My reasoning behind: The PIX only sees the return-packet, i.e. the packet going back from the server towards the client - and hence drops the
packet because it hasn't seen the packet coming from the client to the server.
So here are my questions:
o) How do I set up the PIX so that I get connectivity between my remote VPN-clients (10.0.100.0/24) and
the servers/machines on the local LAN (10.0.1.0/24)?
o) Has anybody else got something like this going?
PS: Please note that the obvious first idea, installing static routes on every machine on the local LAN is not an option here.

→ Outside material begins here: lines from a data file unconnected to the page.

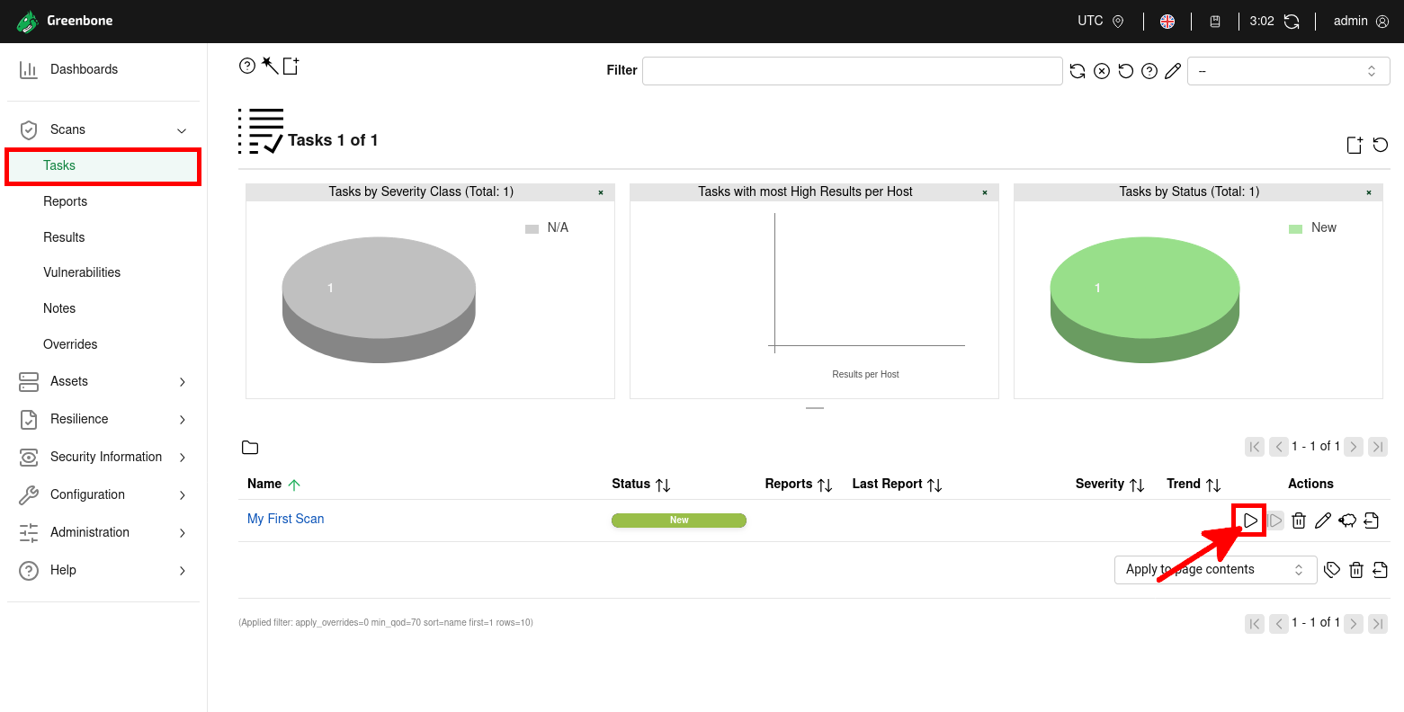Create a new task with New Task icon
1404x712 pixels.
tap(289, 65)
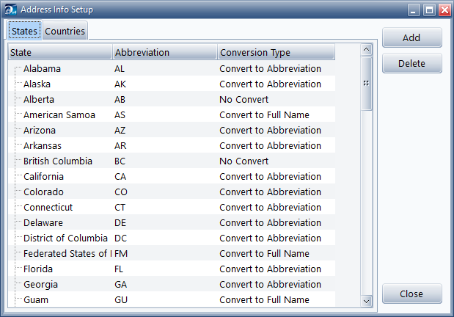Click the Close button at bottom right
The image size is (454, 317).
[411, 294]
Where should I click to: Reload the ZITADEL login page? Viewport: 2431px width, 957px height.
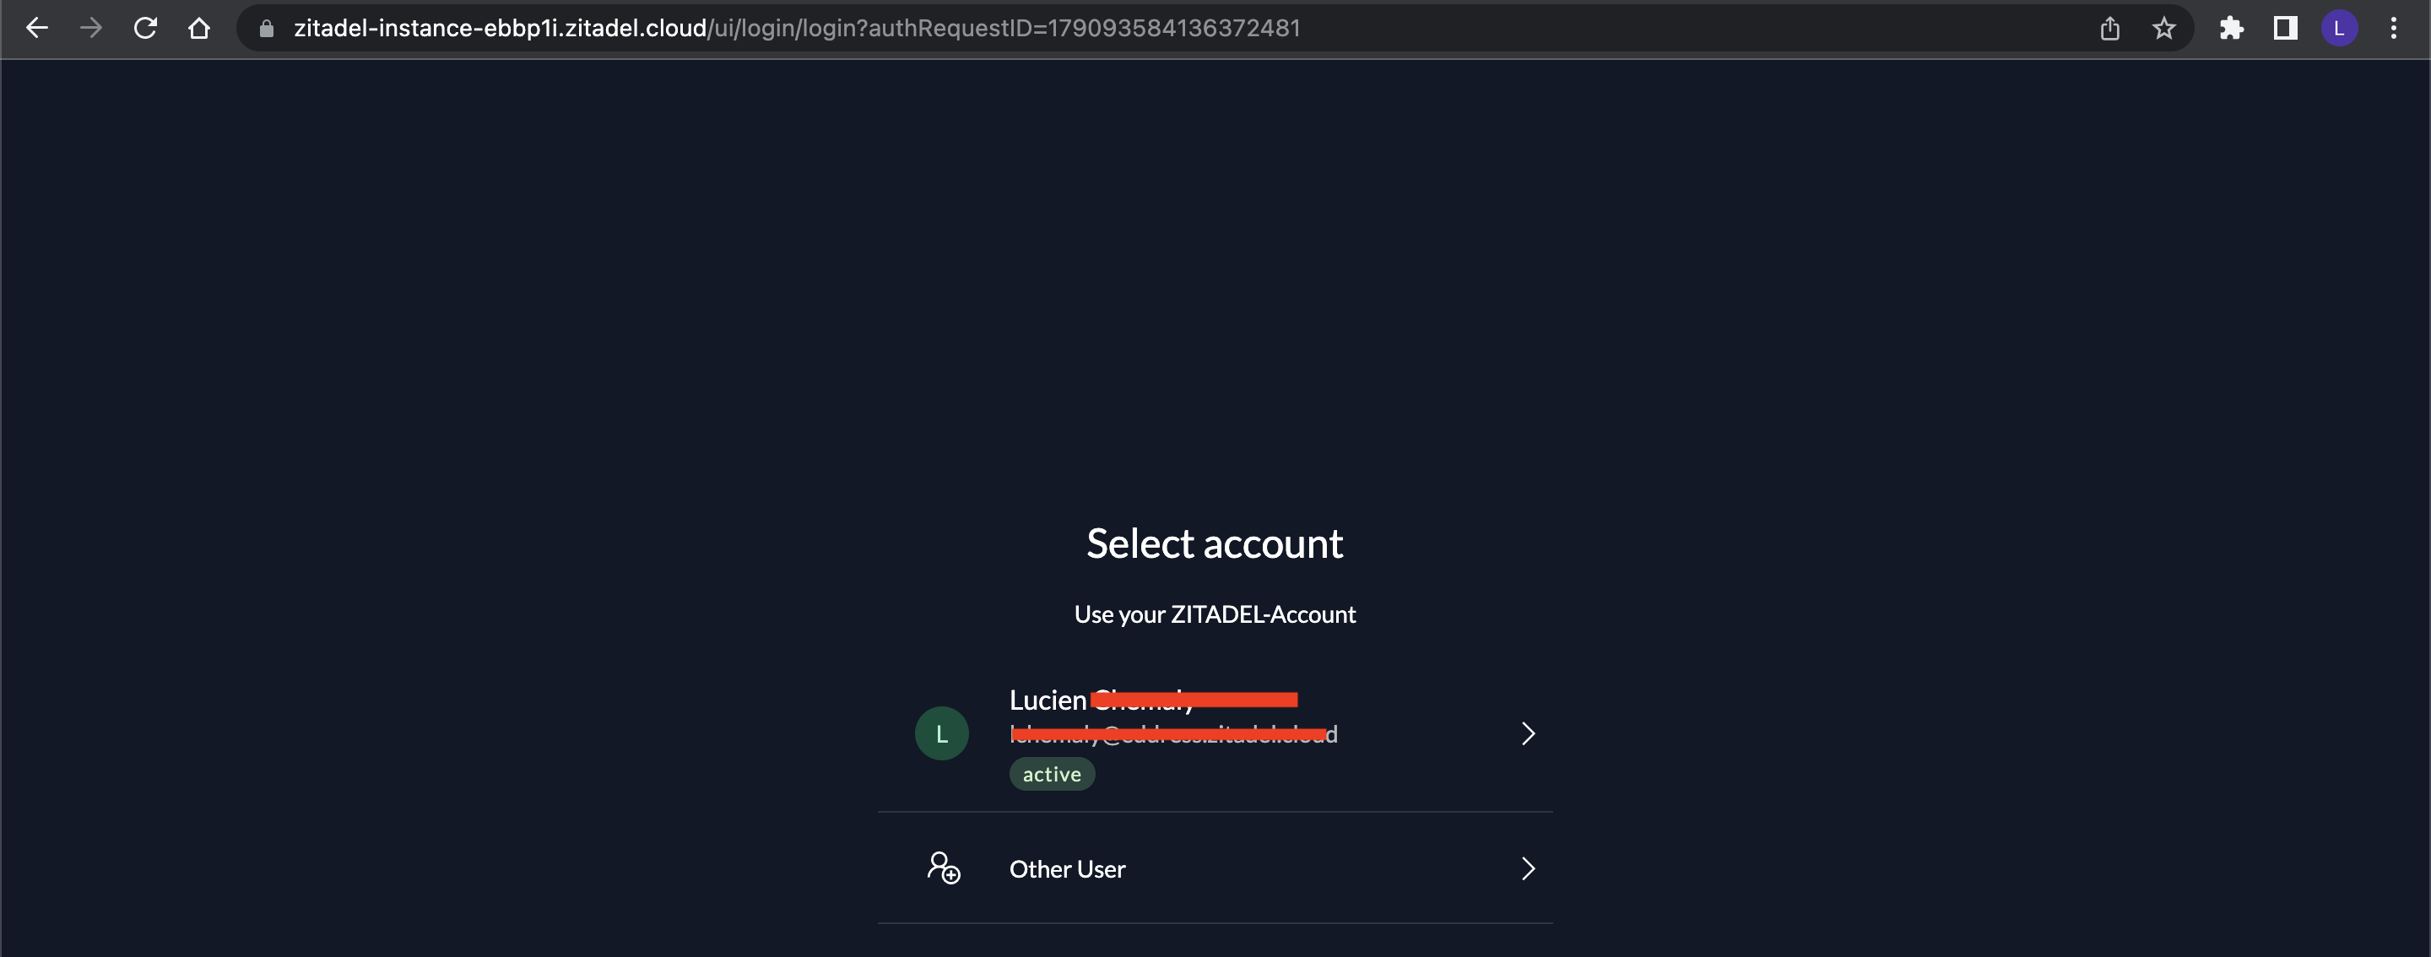tap(144, 28)
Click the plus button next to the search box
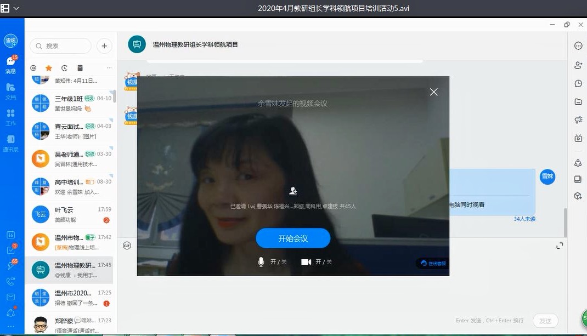587x336 pixels. click(x=104, y=46)
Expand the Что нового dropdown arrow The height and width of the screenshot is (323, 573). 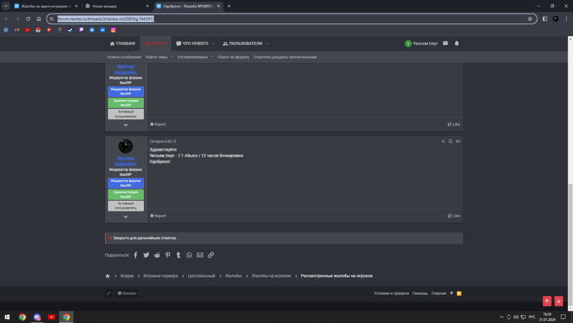point(214,44)
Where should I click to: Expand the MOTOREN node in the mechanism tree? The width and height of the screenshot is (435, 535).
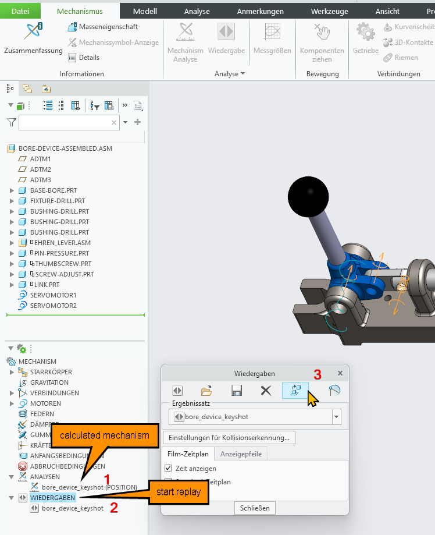[12, 403]
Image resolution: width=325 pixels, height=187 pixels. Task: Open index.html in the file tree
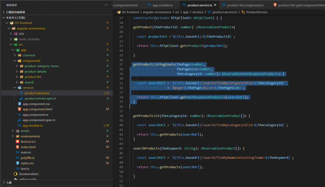[28, 147]
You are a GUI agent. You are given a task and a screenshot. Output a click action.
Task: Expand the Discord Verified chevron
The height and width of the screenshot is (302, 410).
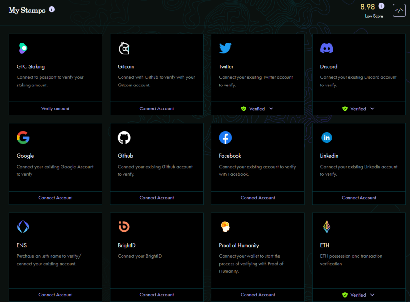pos(372,108)
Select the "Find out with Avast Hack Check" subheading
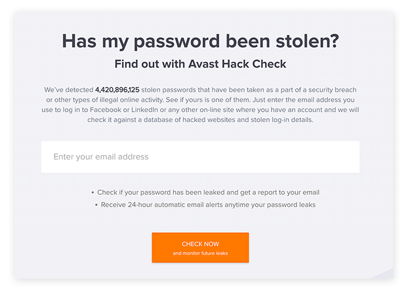Image resolution: width=407 pixels, height=291 pixels. pos(200,64)
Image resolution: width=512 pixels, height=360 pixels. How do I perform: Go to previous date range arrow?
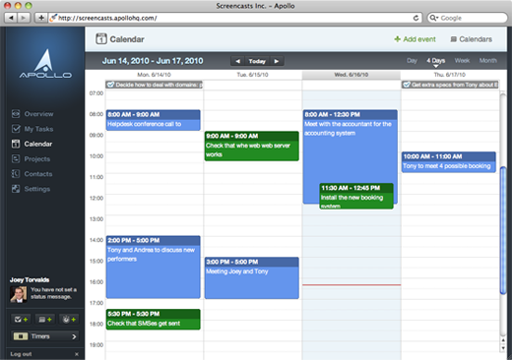coord(237,61)
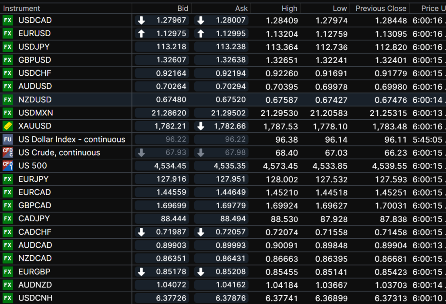Image resolution: width=446 pixels, height=304 pixels.
Task: Sort by the Instrument column header
Action: (22, 8)
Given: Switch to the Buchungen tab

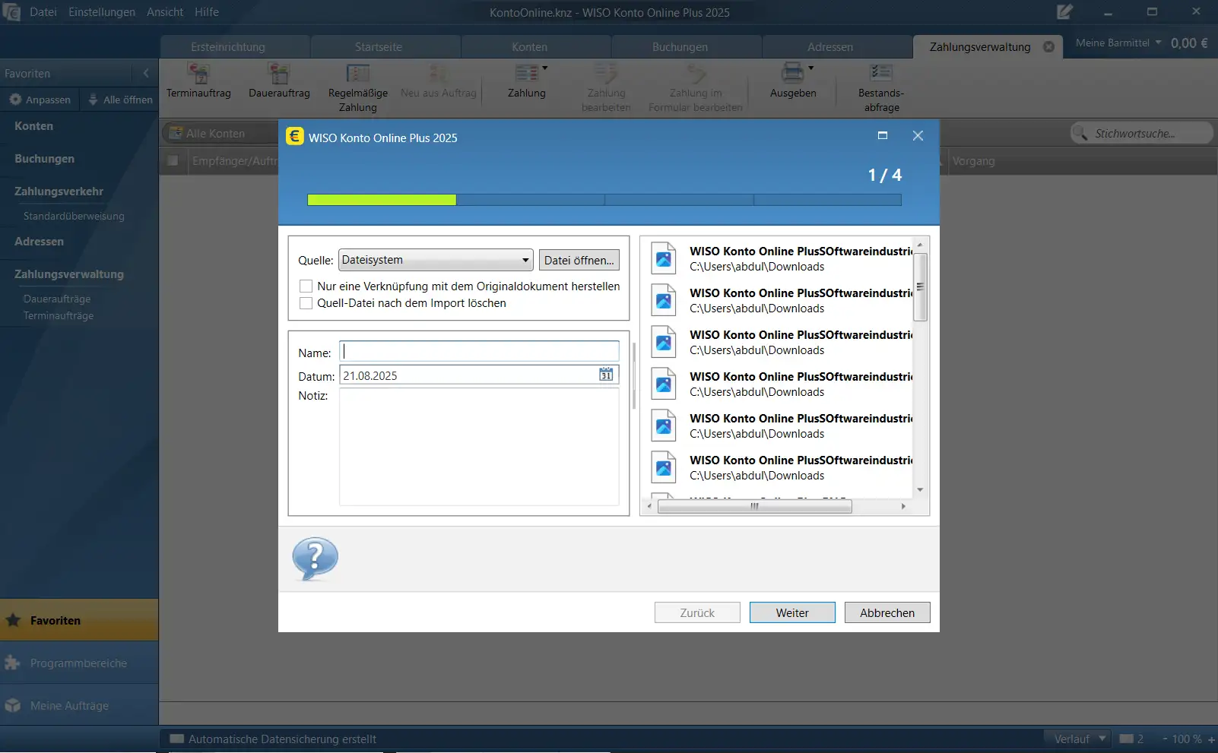Looking at the screenshot, I should [x=679, y=47].
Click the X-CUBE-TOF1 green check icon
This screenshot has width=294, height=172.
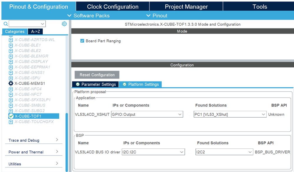coord(11,116)
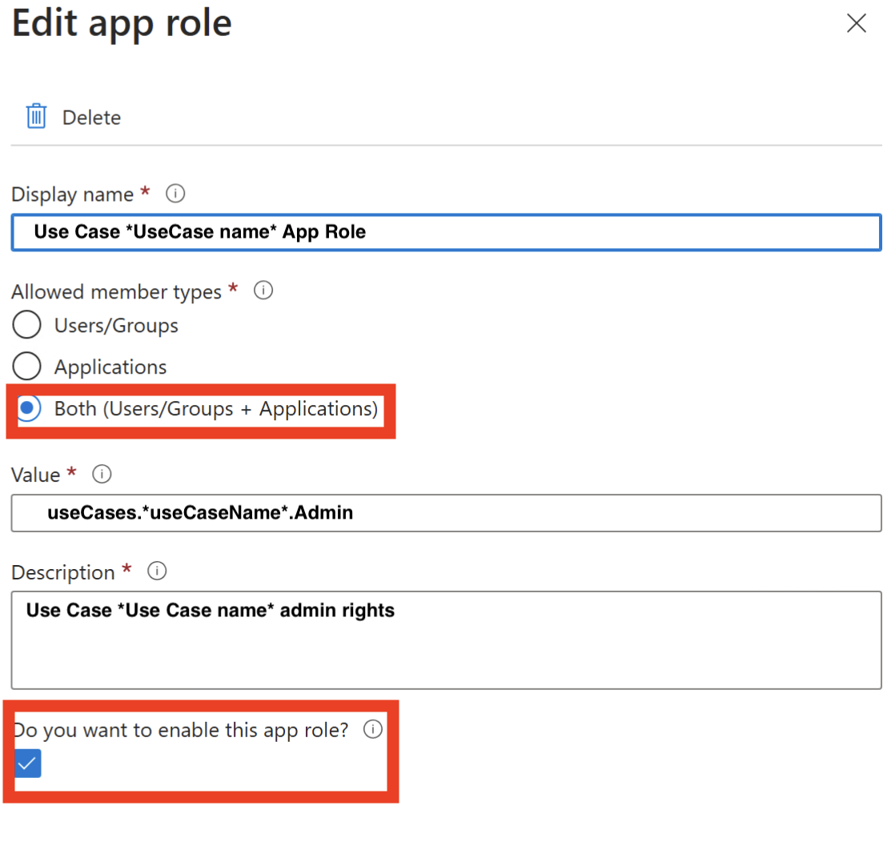The width and height of the screenshot is (895, 858).
Task: Click the Description label text
Action: [x=63, y=573]
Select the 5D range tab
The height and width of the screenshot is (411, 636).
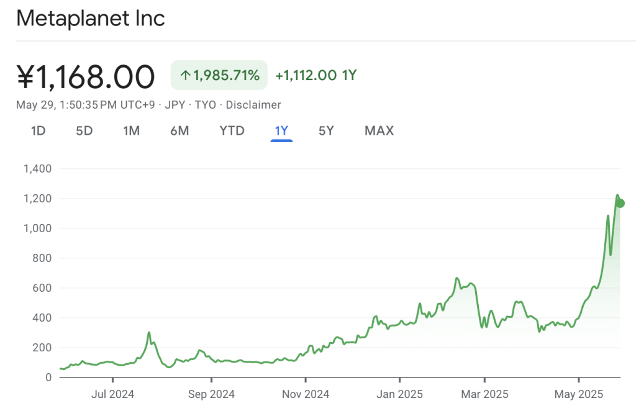tap(84, 131)
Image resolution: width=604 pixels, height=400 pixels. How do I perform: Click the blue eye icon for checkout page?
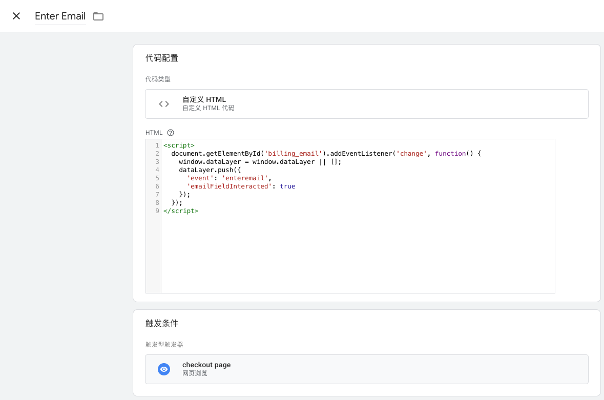(164, 369)
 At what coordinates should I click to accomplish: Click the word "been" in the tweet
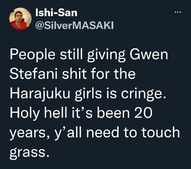tap(113, 113)
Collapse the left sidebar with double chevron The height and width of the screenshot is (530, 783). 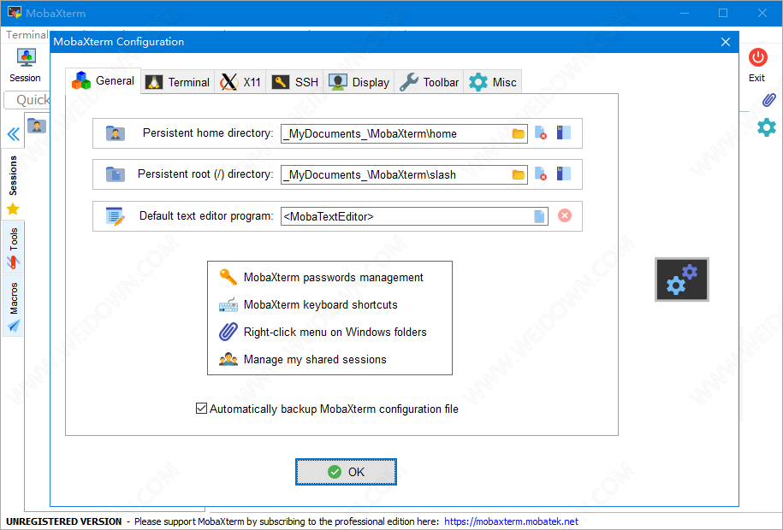[14, 134]
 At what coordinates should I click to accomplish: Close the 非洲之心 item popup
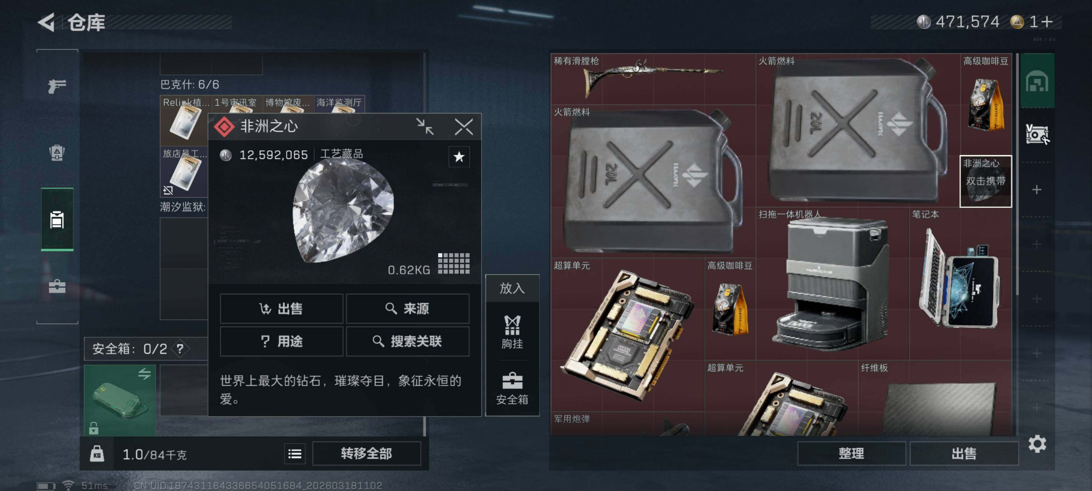[463, 127]
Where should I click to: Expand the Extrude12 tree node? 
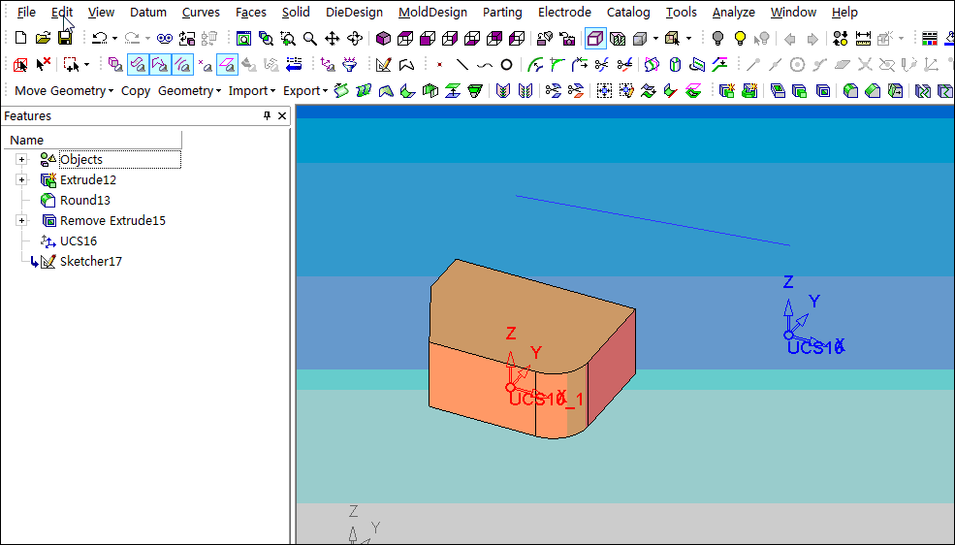pos(22,180)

Thanks alot in advance for your help,
-ewald
Solved! Go to Solution.
08-03-2005 04:05 AM
Hello, Since the PIX can not route traffic on the same interface (prior to version 7.0 anyway) I suggest you either place your concentrator on the outside with the inside leg on a DMZ or (if you can not do a network redesign) you delete your pool with 10.0.100.0-addresses and create a pool with 10.0.1.0-adresses that is a part of the inside address-space. NOT all of it. Reserve a bit that is not used inside.
Best Regards
Robert Maras
08-03-2005 04:05 AM
Hello, Since the PIX can not route traffic on the same interface (prior to version 7.0 anyway) I suggest you either place your concentrator on the outside with the inside leg on a DMZ or (if you can not do a network redesign) you delete your pool with 10.0.100.0-addresses and create a pool with 10.0.1.0-adresses that is a part of the inside address-space. NOT all of it. Reserve a bit that is not used inside.